At the present time the US faces some serious obstacles to waging another war in the Middle East. The Iraq and Afghanistan wars have not turned out well for Washington. The US has had some success, but few would say that the US's overall position in the world has been strengthened by them. Then there is the economic crisis that is so deeply affecting the Western imperialists.



Further, any war against Iran is not likely to have the approval of the Security Council, because Russia and China have already declared their opposition even to tougher sanctions. Russia, in particular, has already started to warn against any military action. The Russian Deputy Prime Minster and envoy to Nato Dimitri Rogzine said that it would consider "any military intervention in Iran as a threat" to its security. (BBC, 13 January)

China, however, has given mixed signals, cooperating with the sanctions but refusing to go along with the Security Council's imposition of new ones, arguing that "sanctions threaten global trade more than any individual nation." (NYT, 20 January)



In a way, the US is targeting the interests of these countries as well as the Iranian regime. What is important for the US is control over a region that is key to its global strategic interests. If Iran is not cooperating in the way that the US requires, the US is not controlling the region. What is more frustrating for the US and the EU as well is that in reaction to the pressure from the West and maybe for other reasons as well, Iran has turned more to the East, i.e. Russia and China. Iran's main business partner is no longer Germany or the EU, but China. In the first four months of 2011, 80 percent of Iran's income from selling oil and gas passed through Chinese and Russian banks.

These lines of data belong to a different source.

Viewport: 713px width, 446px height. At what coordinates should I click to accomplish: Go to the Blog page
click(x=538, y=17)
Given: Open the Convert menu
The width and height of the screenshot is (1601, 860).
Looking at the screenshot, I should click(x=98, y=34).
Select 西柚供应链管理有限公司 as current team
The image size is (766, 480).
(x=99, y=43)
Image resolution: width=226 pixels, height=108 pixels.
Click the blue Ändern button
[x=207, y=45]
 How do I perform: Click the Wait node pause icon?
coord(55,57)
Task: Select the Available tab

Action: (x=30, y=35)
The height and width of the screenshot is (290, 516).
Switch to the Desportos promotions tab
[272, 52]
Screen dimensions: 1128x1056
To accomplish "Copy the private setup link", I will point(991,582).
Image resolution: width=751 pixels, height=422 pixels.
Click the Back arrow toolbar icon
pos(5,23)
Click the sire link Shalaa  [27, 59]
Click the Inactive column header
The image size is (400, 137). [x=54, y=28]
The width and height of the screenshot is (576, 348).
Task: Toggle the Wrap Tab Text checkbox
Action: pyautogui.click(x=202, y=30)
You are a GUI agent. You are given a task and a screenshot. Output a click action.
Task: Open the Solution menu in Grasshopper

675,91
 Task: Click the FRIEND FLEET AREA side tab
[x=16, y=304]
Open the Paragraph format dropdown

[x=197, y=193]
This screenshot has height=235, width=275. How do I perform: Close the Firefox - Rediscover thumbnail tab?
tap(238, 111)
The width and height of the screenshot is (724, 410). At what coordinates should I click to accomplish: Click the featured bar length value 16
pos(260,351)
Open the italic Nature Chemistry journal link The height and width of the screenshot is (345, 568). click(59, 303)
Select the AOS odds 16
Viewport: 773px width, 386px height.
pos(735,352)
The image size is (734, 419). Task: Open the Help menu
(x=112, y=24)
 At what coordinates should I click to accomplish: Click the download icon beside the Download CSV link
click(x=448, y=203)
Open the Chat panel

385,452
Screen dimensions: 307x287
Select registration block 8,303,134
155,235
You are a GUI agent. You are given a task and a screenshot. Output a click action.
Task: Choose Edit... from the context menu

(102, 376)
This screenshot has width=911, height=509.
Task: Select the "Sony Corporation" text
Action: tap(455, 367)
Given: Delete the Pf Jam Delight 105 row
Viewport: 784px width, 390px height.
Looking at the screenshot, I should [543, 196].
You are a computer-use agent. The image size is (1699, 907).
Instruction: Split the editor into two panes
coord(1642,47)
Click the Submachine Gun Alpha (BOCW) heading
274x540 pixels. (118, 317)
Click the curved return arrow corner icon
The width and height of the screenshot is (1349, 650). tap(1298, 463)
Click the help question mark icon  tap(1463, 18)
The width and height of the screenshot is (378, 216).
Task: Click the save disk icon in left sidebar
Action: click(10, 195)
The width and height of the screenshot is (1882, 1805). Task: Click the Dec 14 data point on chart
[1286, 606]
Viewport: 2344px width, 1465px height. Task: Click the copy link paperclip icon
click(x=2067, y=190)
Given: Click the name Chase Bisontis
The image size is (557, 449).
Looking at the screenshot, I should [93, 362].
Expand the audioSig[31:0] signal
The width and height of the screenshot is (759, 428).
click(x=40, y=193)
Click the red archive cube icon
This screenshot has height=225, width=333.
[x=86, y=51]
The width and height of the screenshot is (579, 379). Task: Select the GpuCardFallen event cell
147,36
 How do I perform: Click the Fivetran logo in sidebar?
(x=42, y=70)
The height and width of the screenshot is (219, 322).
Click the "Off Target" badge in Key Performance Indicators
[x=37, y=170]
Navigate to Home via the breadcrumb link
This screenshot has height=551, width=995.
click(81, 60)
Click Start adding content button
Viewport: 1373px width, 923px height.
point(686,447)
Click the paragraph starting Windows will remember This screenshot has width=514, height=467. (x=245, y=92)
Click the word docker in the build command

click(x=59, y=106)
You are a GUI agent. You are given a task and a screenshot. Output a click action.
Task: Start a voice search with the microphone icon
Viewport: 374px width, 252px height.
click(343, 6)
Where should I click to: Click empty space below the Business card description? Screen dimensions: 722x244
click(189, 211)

Another new factor has to do with the uprisings in the Middle East and the North African countries, on the one hand, and the Nato invasion of Libya on the other.



The Western imperialist are aware that the Islamic Republic of Iran is isolated and hated by the Iranian masses. The uprisings in the Arab countries makes it easier to envision a rising by the Iranian people. The US and EU might be hoping to take advantage of the situation. And by increasing the pressure on the people, they may be hoping to be able to intervene militarily using the Libyan model in Iran. At least that is being considered and could be taken as a possibility.



The debate about whether or not to strike Iran right now that is going on in the US, between the US and other imperialists, and within the Israeli power structure, reflects not only different interests in some cases, but also different estimates of the potential gains and costs to the reactionary interests at stake.



There are already two wars going on in the region (Iraq and Afghanistan), as well as Israel's armed occupation of Palestine. Pakistan, Lebanon, Syria, Yemen, Bahrain and Kurdistan in Turkey are not at peace either, so the imperialists could lose control of the situation completely and the turmoil could spread far beyond Middle East. An instability that is now unimaginable could result. The fast spread of the uprising in the Arab world during last year showed how flammable the region can be.



So given all this it is logical to assume that the US ruling power and its allies have calculated that the outcome of such a war would be very uncertain and the US would risk having even more problems.



However the imperialists' logic might and could be different and the force of necessity could overcome whatever logic or what might seem reasonable. In another words, they see the things with their own lens, which makes prediction very hard and perhaps impossible. But what is clear is that when their interests are at stake, they need no justification and long ago demonstrated that there is no brutality they will shrink at.



So intensifying the pressure on the Iran is directly or indirectly linked to preparations for a war or a military action in the future unless the Iranian regime agrees to come to terms with the Western powers. Even that might or might not immunize the Iranian regime against intervention.



In any case, what's needed is for the people of the world to rise and protest against any kind of imperialist provocation, war and intervention, to oppose any kind of imperialist intervention, refuse to support any reactionary regime and instead wholeheartedly back the peoples' fight for liberation and revolution.